2003年7月16日,发布了“RPC接口中的缓冲区溢出”的漏洞补丁。该漏洞存在于RPC 中处理通过TCP/IP的消息交换的部分,攻击者通过TCP135端口,向远程计算机发送特殊形式的请求,允许攻击者在目标机器上获得完全的权限并以执行任意代码。
该病毒充分利用了RPC/DCOM漏洞,首先使受攻击的计算机远程执行了病毒代码;其次使RPCSS服务停止响应,PRC意外中止,从而产生由于PRC中止导致的一系列连锁反应。针对RPC/DCOM漏洞所编写的病毒代码构成了整个病毒代码中产生破坏作用的最重要的部分。

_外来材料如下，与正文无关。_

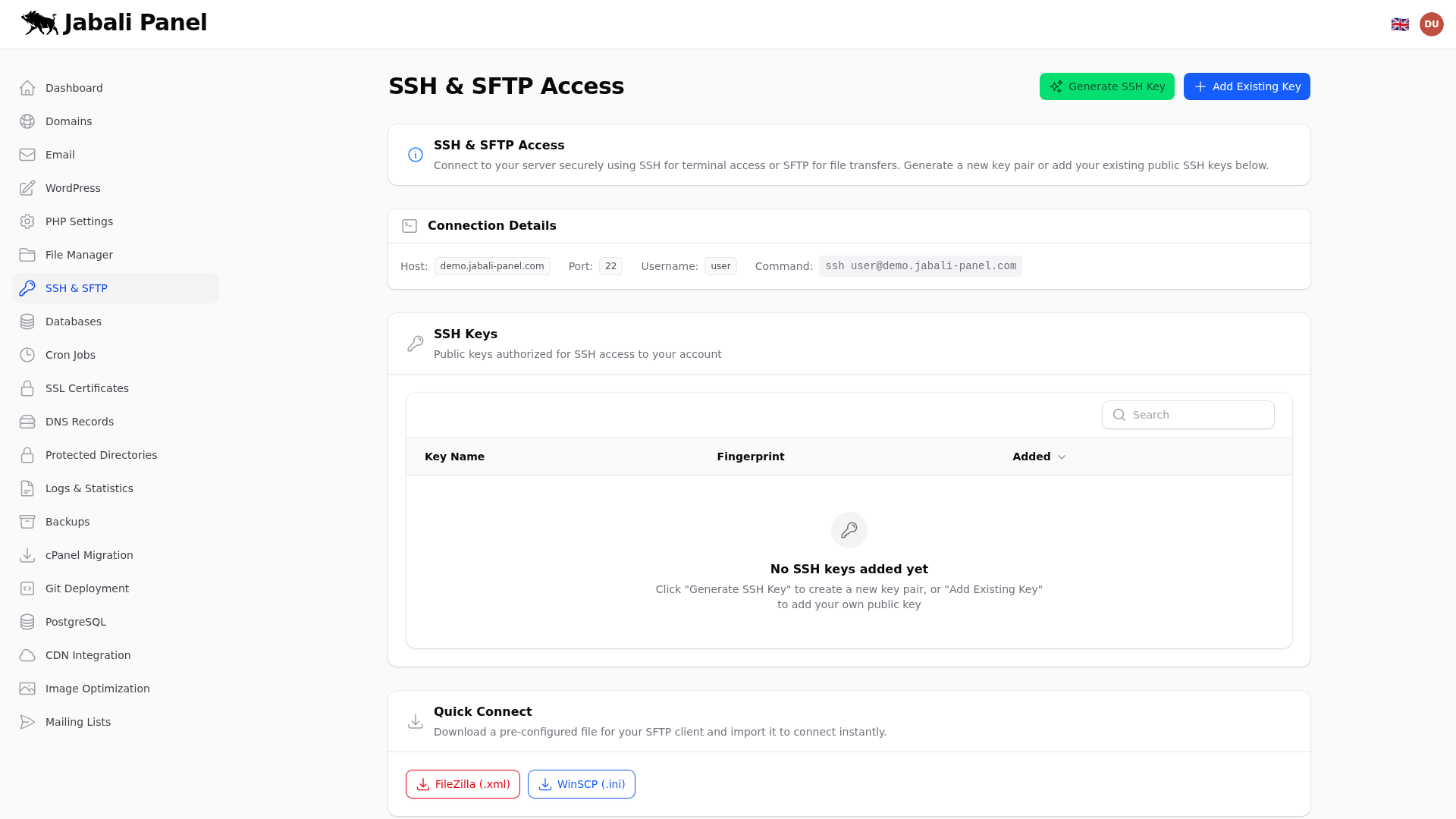Screen dimensions: 1456x819
Task: Select the Domains globe icon in sidebar
Action: tap(27, 121)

通过对冲击波病毒的整个工作流程进行分析,可以归纳得到病毒的行为特征:
1.主动攻击:蠕虫在本质上已经演变为黑客入侵的自动化工具,当蠕虫被释放(release)后,从搜索漏洞,到利用搜索结果攻击系统,到复制副本,整个流程全由蠕虫自身主动完成。
2.利用系统、网络应用服务漏洞:计算机系统存在漏洞是蠕虫传播的前提,利用这些漏洞,蠕虫获得被攻击的计算机系统的相应权限,完成后继的复制和传播过程。正是由于漏洞产生原因的复杂性,导致面对蠕虫的攻击防不胜防。

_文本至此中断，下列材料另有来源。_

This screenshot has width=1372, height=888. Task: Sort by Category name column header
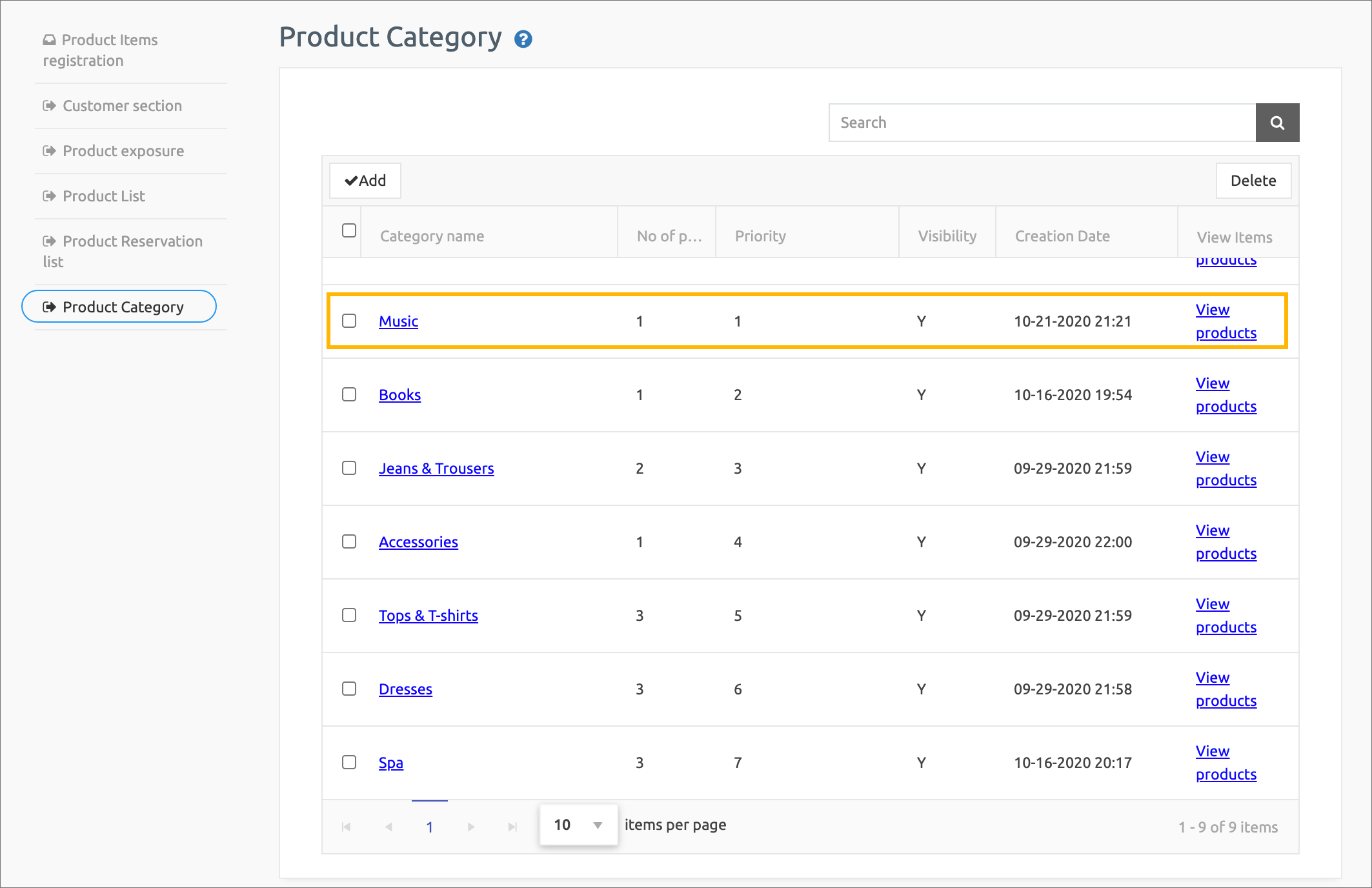tap(432, 236)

3.造成网络拥塞:蠕虫进行传播的第一步就是找到网络上其它存在漏洞的计算机系统,这需要通过大面积的搜索来完成,搜索动作包括:判断其它计算机是否存在;判断特定应用服务是否存在;判断漏洞是否存在。这不可避免的会产生附加的网络数据流量。即使是不包含破坏系统正常工作的恶意代码的蠕虫,也会因为病毒产生了巨量的网络流量,导致整个网络瘫痪,造成经济损失。
4.反复性:即使清除了蠕虫在文件系统中留下的任何痕迹,如果没有修补计算机系统漏洞,重新接入到网络中的计算机还是会被重新感染。
5.破坏性:从蠕虫的历史发展过程可以看到,越来越多的蠕虫开始包含恶意代码,破坏被攻击的计算机系统,而且造成的经济损失数目越来越大。